Indeed, SNPs (or more generally speaking, SNV, single nucleotide variants, a term that comprises both common and low-frequency alleles) are by far the most widely studied genetic variation in the field of precision nutrition. In this sense, several SNPs have been associated with common chronic diseases through interactions with the intakes of macro- and micronutrients, or with the consumption of particular foods and dietary patterns (Table 1). Examples include polymorphisms in genes related to taste perception including the sweet taste receptor (TAS1R2) [16] and cluster of differentiation 36 (CD36) [17], which were associated with dyslipidemia in Mexican subjects consuming high amounts of carbohydrates and fats, respectively. Common variants in genes regulating homocysteine metabolism, such as methylenetetrahydrofolate reductase (MTHFR), and methionine synthase (MTR), have been linked to increased risk for breast cancer in individuals with low intakes of folate, vitamin B6, and vitamin B12[18]. Also, it has been reported that in addition to sunlight, vitamin D status can also be influenced by several polymorphisms in vitamin D pathway genes [19], thereby modulating its biological functions in the organism. Interestingly, SNPs in the vitamin D receptor (VDR) gene, which affect vitamin D availability [20,21], have been associated with osteoporosis predisposition in postmenopausal women with low calcium intakes [22]. Moreover, SNPs in genes encoding lipid proteins such as apolipoprotein C3 (APOC3) and apolipoprotein A1 (APOA1) conferred a higher risk of metabolic syndrome in subjects with a Western dietary pattern [23,24]. Likewise, a genetic variant in the cytochrome P450 family 1 subfamily A member 2 (CYP1A2) gene was associated with an increased risk of hypertension and CVD in moderate and heavy coffee drinkers [25,26]. Additionally, studies using genetic risk scores (GRS) have examined the cumulative effect of SNPs on diet interactions and disease susceptibility. Thus, macronutrient intake was shown to modify the association of an obesity GRS with greater values of adiposity [27]. Significant interactions between saturated fat intake and obesity GRS were also found to modulate BMI in two American populations [28]. Furthermore, obesity GRS interacted with the intake of sugar-sweetened beverages [29], and fried food consumption [30] in relation to BMI and obesity in several cohort studies.

Table 1

Nutrigenetic examples of SNPs-diet interactions involved in disease risk

Nutrigenetic examples of SNPs-diet interactions involved in disease risk
Nutrigenetic examples of SNPs-diet interactions involved in disease risk

Nutrigenetics is defined as the science that studies the effect of genetic variation on dietary response [13]. Thus, SNPs-diet interactions have also been reported to be involved in the differential responses to nutritional interventions aimed at restricting total caloric intake or modifying energy derived from fat, protein, or carbohydrates (Table 2).

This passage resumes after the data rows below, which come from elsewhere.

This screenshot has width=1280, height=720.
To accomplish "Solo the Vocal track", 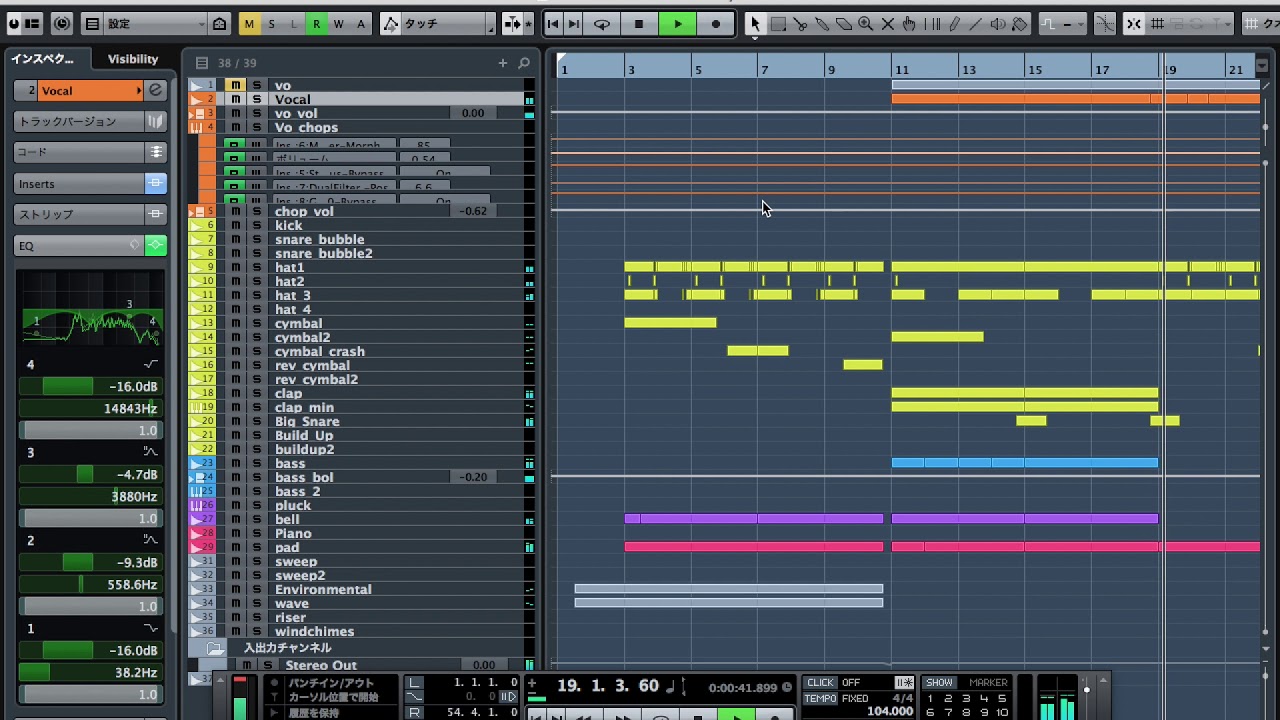I will 256,99.
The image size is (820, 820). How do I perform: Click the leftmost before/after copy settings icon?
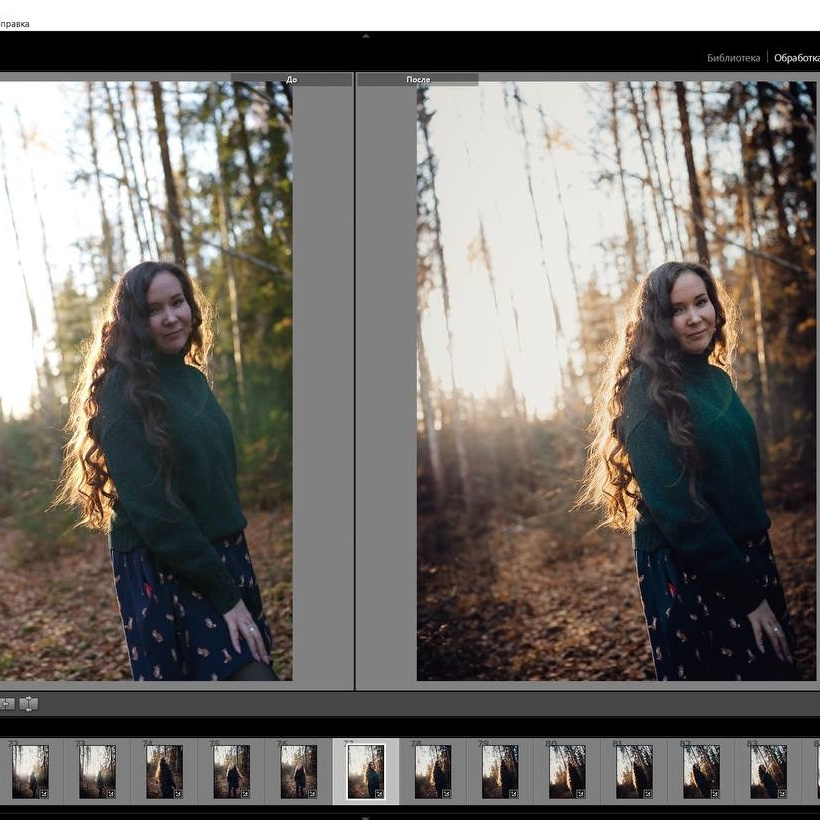click(x=6, y=704)
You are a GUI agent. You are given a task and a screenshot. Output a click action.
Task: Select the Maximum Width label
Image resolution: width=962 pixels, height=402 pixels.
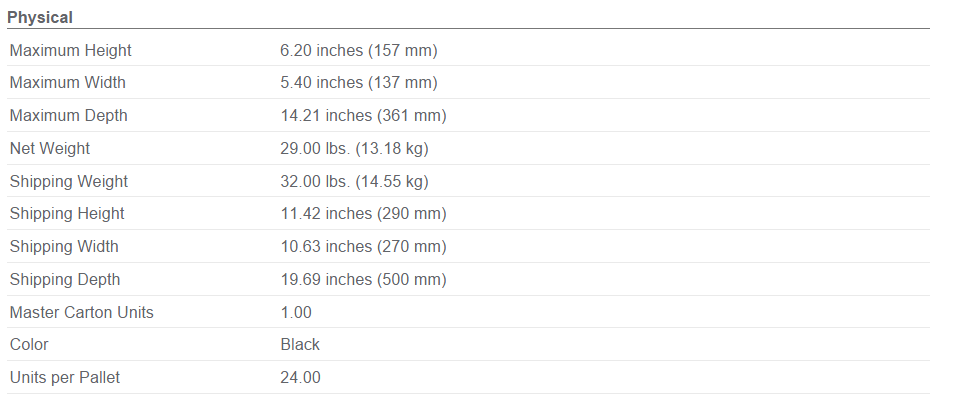[67, 82]
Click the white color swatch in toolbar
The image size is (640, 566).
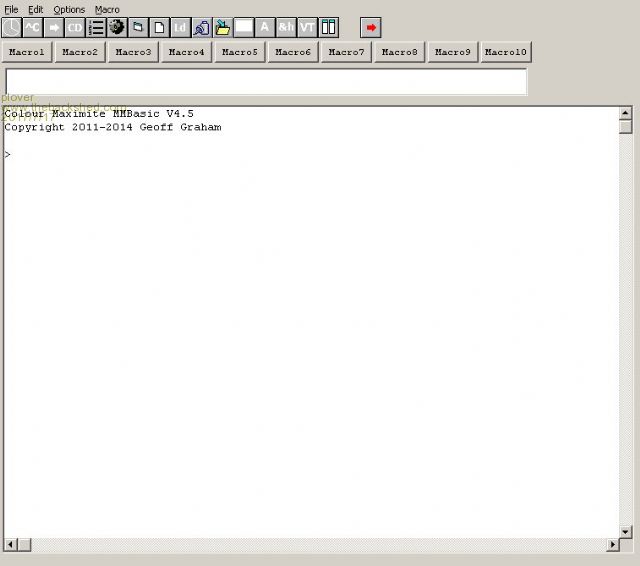pos(244,28)
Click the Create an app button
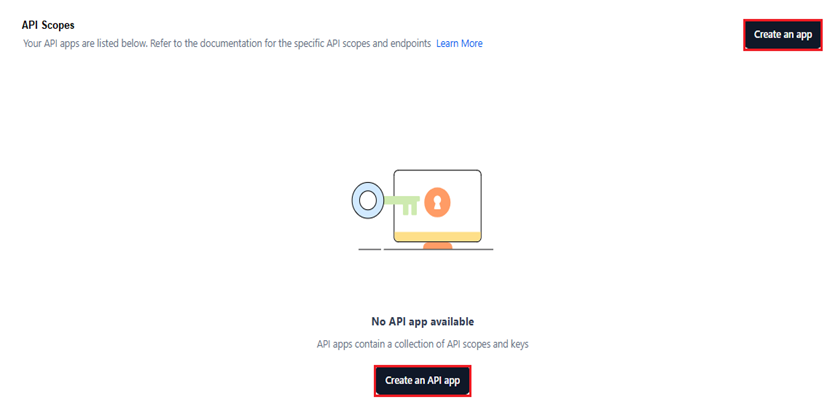This screenshot has width=838, height=416. [x=782, y=35]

In this sense, studies performed in a range of populations have investigated the effects of several SNPs on weight loss, weight regain and metabolic improvements concerning serum lipid levels and insulin resistance (Table 2). These investigations include polymorphisms in or near genes involved in the regulation of food intake, lipid and lipoprotein metabolism, insulin signaling, glucose homeostasis, inflammatory response, amino acid metabolism, and circadian cycle (Table 2). Regarding the effects of GRS on dietary responses, individuals with lower GRS for T2DM had greater improvements in insulin resistance and β-cell function when consuming a low-protein diet [31]. Conversely, subjects with higher GRS for glucose disorders had greater increases in fasting glucose when consuming a high-fat diet [32]. Moreover, a GRS built from genes identified by genome-wide association studies, partially explained the variation in triglyceride changes in response to omega-3 fatty acid supplementation [33].

Table 2

Certain nutrigenetic trials analyzing SNPs-diet interactions involved in the differential responses to nutritional interventions

Certain nutrigenetic trials analyzing SNPs-diet interactions involved in the differential responses to nutritional interventions
Certain nutrigenetic trials analyzing SNPs-diet interactions involved in the differential responses to nutritional interventions

Additionally, SNPs have been included in nutrigenetic tests with the aim of evaluating their impact on changing eating habits. For example, it was shown that gene-based personalized nutrition targeting the apolipoprotein E (APOE) gene was more effective in reducing saturated fat intake compared with standard dietary advice [34]. Also, greater Mediterranean diet scores were reported among participants who received gene-based personalized nutrition targeting specific variants in five nutrient-responsive genes compared with those who received dietary advice on the basis of current diet plus phenotype [35]. Furthermore, it was reported that disclosure of genetic information regarding angiotensin I converting enzyme (ACE) genotype for personalized nutrition resulted in greater changes in sodium intake compared to general population-based dietary advice [36]. Likewise, individuals who were informed about their fatty acid desaturase 1 (FADS1) genotype were more aware of the role of omega-3 fatty acids in health, and reported fewer barriers to their consumption, compared with those who did not receive their personal genetic information [37]. These findings are related to a better understanding, awareness, and usefulness of dietary recommendations based on genetics than general dietary advice [38].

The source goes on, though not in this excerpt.